(Extracted text)
++++++

Made Men.

When I took my first art history class, which was more or less an accident because I needed something to fill a gap in my schedule, what really intrigued me wasn’t the art itself but the stories behind the art. Art history is a lot like regular history which is also full of stories—and is basically one big story—but art history doesn’t just deal with the stories of the artists and their times but can also be about the stories art tells. Those stories can be historical, mythological, purely personal fantasies, or a combination. It was also the beginning of my awareness that art critics’ opinions may be better informed but that doesn’t make their opinions better, but that’s another story.

++++++

(Entries)
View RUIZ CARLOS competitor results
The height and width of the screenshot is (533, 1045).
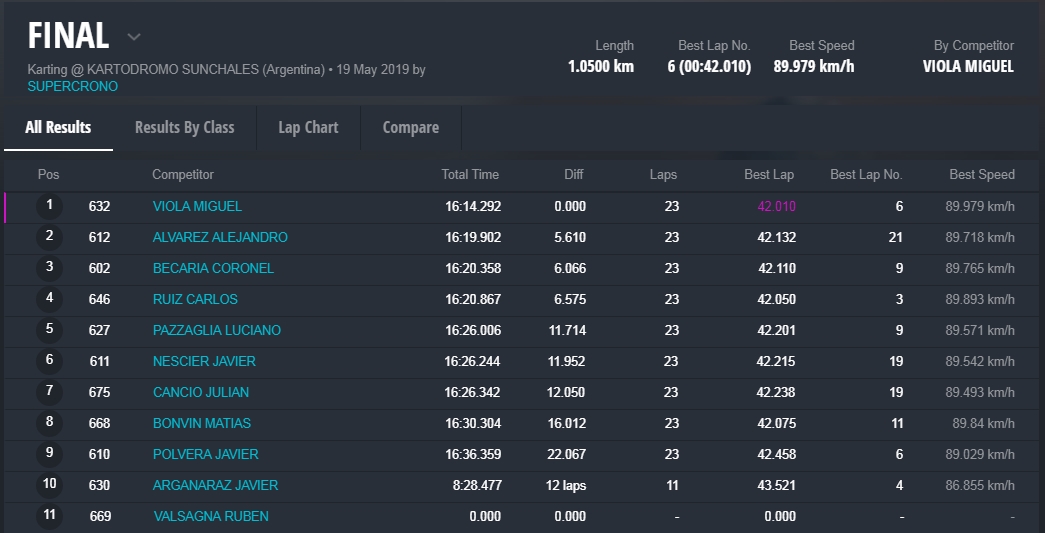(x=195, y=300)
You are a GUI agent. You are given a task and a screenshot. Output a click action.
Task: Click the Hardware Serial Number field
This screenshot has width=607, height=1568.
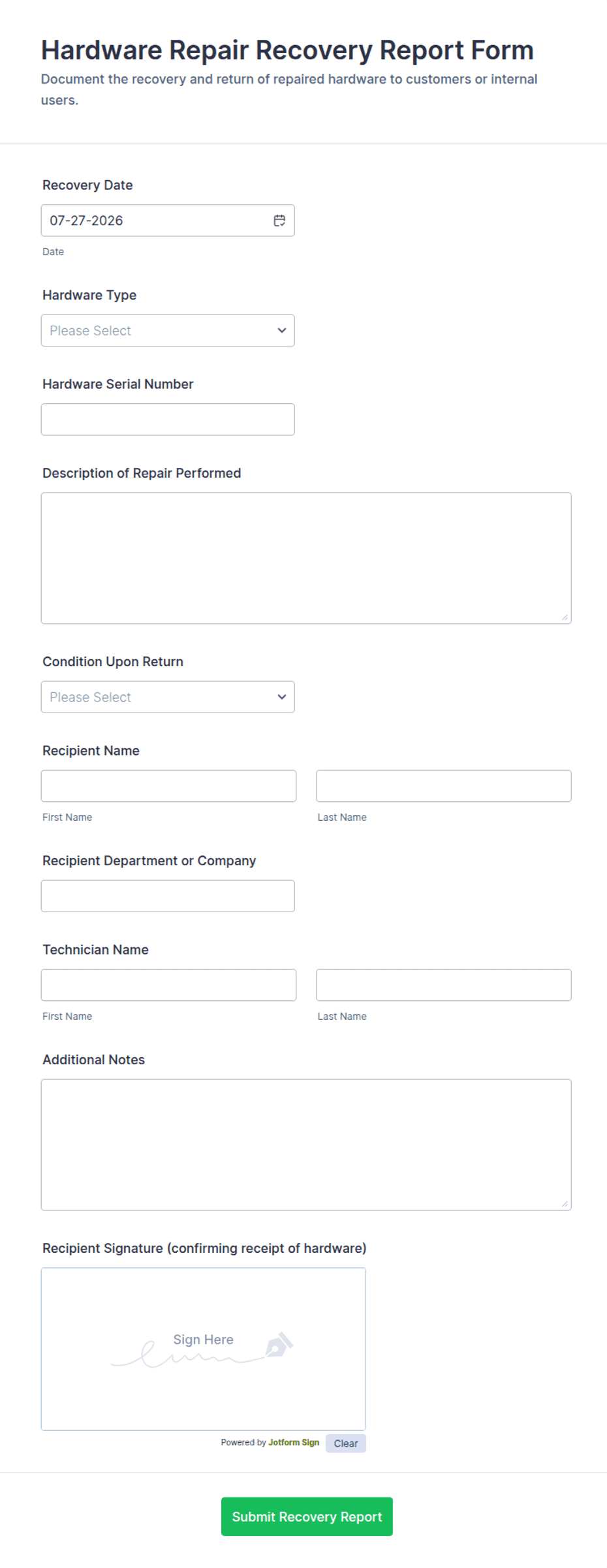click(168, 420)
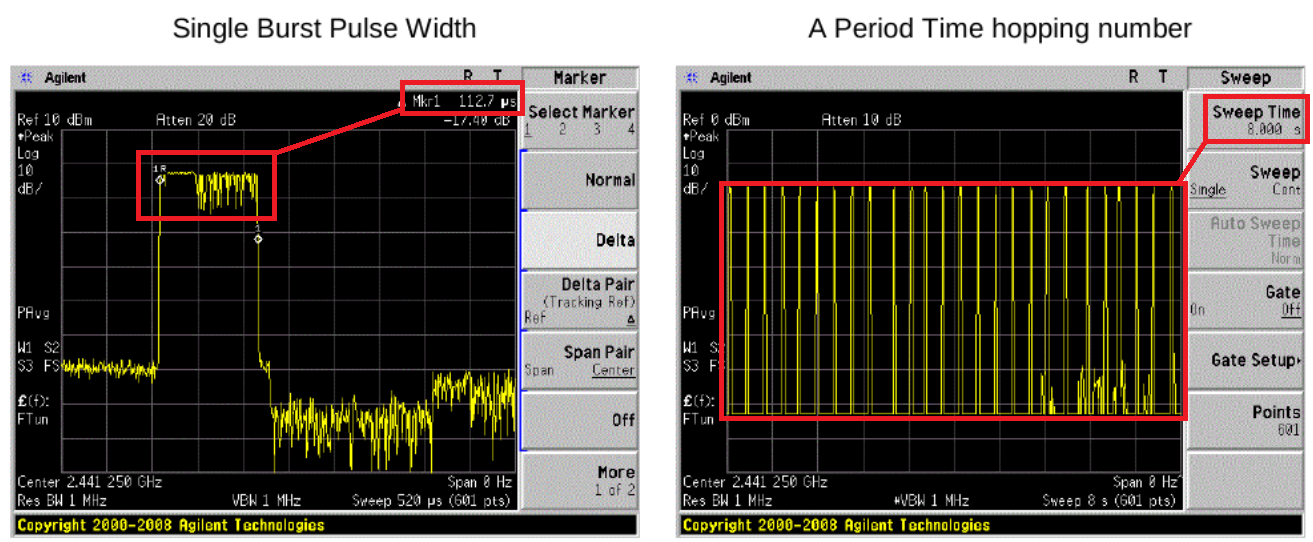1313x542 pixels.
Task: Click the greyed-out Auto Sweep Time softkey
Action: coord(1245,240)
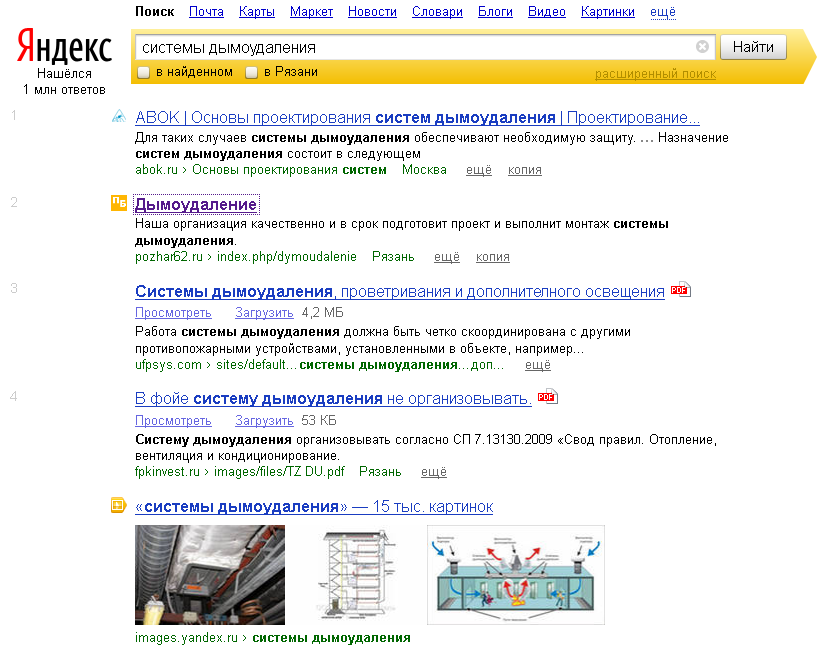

++++++

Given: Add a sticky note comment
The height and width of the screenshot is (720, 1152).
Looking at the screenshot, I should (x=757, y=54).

++++++

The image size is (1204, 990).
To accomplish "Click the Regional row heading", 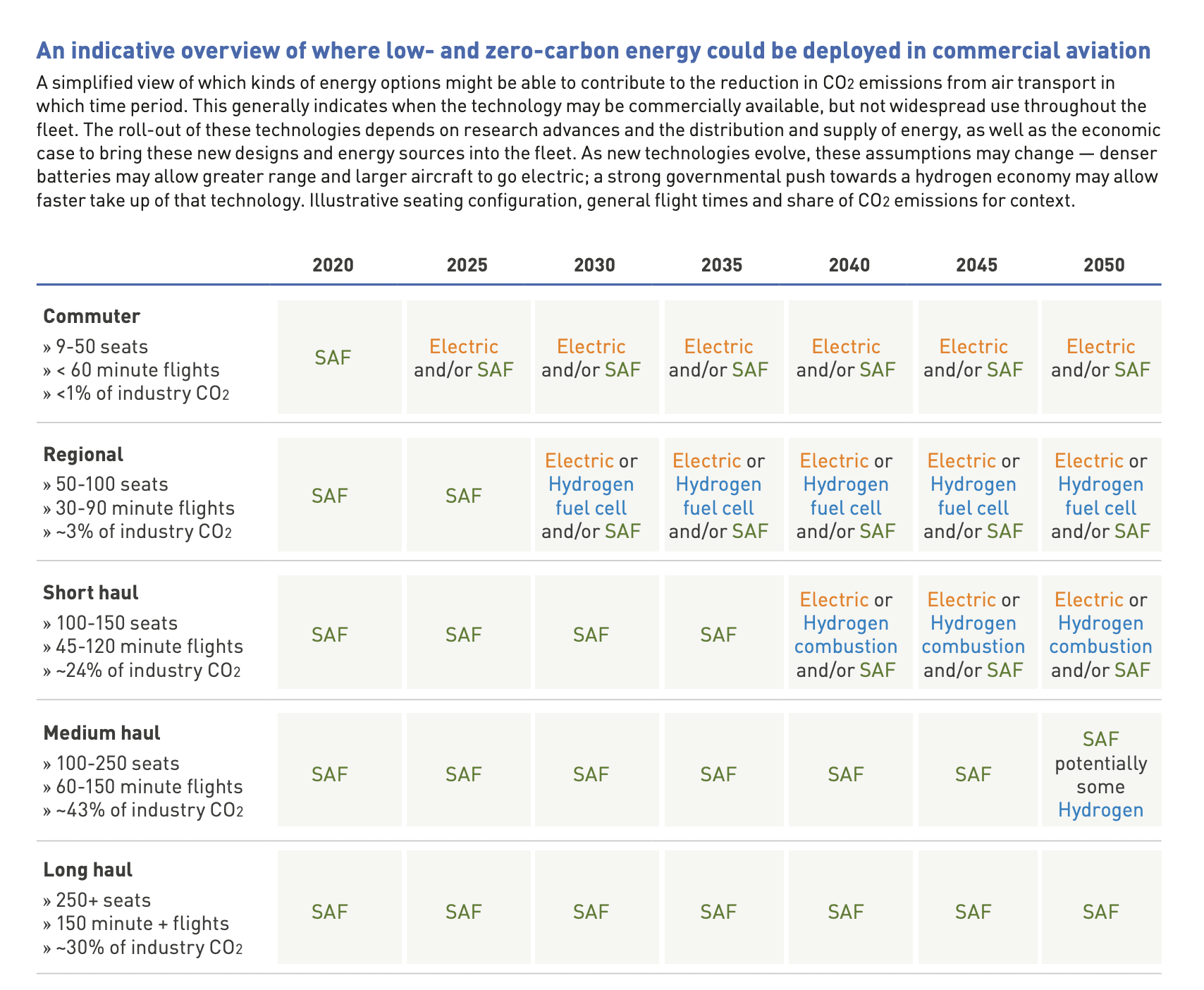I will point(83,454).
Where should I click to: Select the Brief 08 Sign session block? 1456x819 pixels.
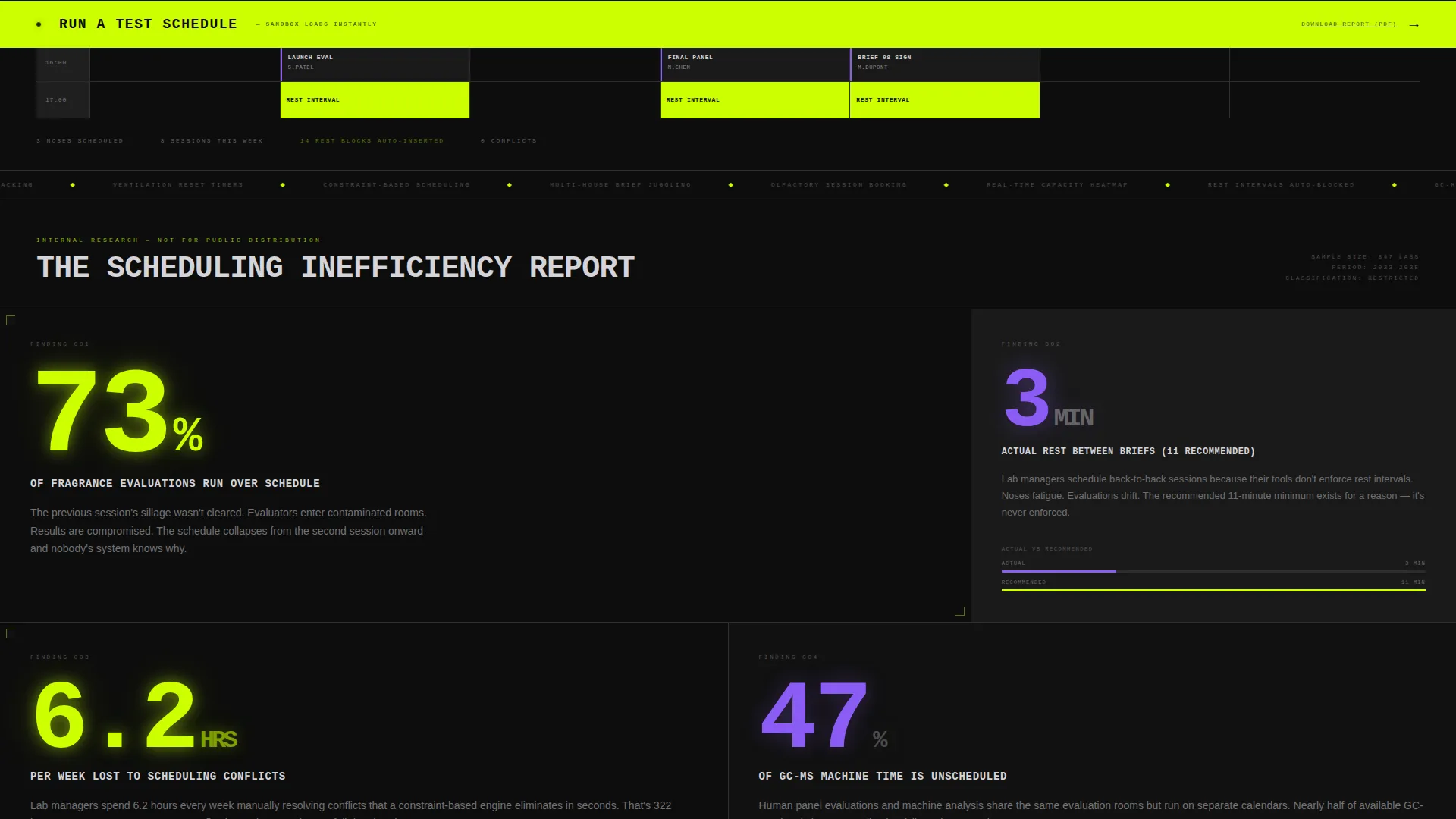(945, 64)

++++++

(Requirement A)
Do these statements agree with the art history essay? Answer yes or no for each, quoting the words of the essay that decide it. (i) The writer signed up for that first art history class on purpose, as part of a plan. (ii) What first intrigued the writer was the stories behind the art rather than the art itself. (iii) The writer holds that art critics' opinions are better because they are better informed.
(Requirement B)
Repeat the stretch of the art history essay from "When I took" through "that’s another story.".
(Requirement C)
Can you pick up the art history essay after its last sentence and carry it on?
The records play no part in what is asked here.

(Final answer A)
(i) No: "which was more or less an accident because I needed something to fill a gap in my schedule"
(ii) Yes: "what really intrigued me wasn’t the art itself but the stories behind the art"
(iii) No: "art critics’ opinions may be better informed but that doesn’t make their opinions better"

(Final answer B)
When I took my first art history class, which was more or less an accident because I needed something to fill a gap in my schedule, what really intrigued me wasn’t the art itself but the stories behind the art. Art history is a lot like regular history which is also full of stories—and is basically one big story—but art history doesn’t just deal with the stories of the artists and their times but can also be about the stories art tells. Those stories can be historical, mythological, purely personal fantasies, or a combination. It was also the beginning of my awareness that art critics’ opinions may be better informed but that doesn’t make their opinions better, but that’s another story.

(Final answer C)
What really got me thinking about the stories was Michelangelo’s famous sculpture of David. Well, really it was another sculpture that got me thinking about Michelangelo’s, but I’ll come back to that in a minute. First, Michelangelo’s work is an epic portrait of a hero, or at least a guy who spends way too much time in the gym. And it’s even more extraordinary that it’s carved from stone, which is probably the most unforgiving way of creating art there is. There are no do-overs when you’re hammering away at a big chunk of marble. One too many taps in the wrong place and David would have been singing soprano. Michelangelo was an intense student of human anatomy and this sculpture shows it.

Source: Wikipedia

It also represents the Biblical hero David, who slew Goliath, something I didn’t really think about until I saw Donatello’s earlier and less well-known sculpture of David.

Source: Wikipedia

Yeah, Donny had a very different take on what David looked like, and while Michelangelo’s sculpture may be widely thought of being closer to some classical ideal my own opinion—one that I think is fairly well-informed even if it is just an opinion—is that Donatello’s David is more heroic.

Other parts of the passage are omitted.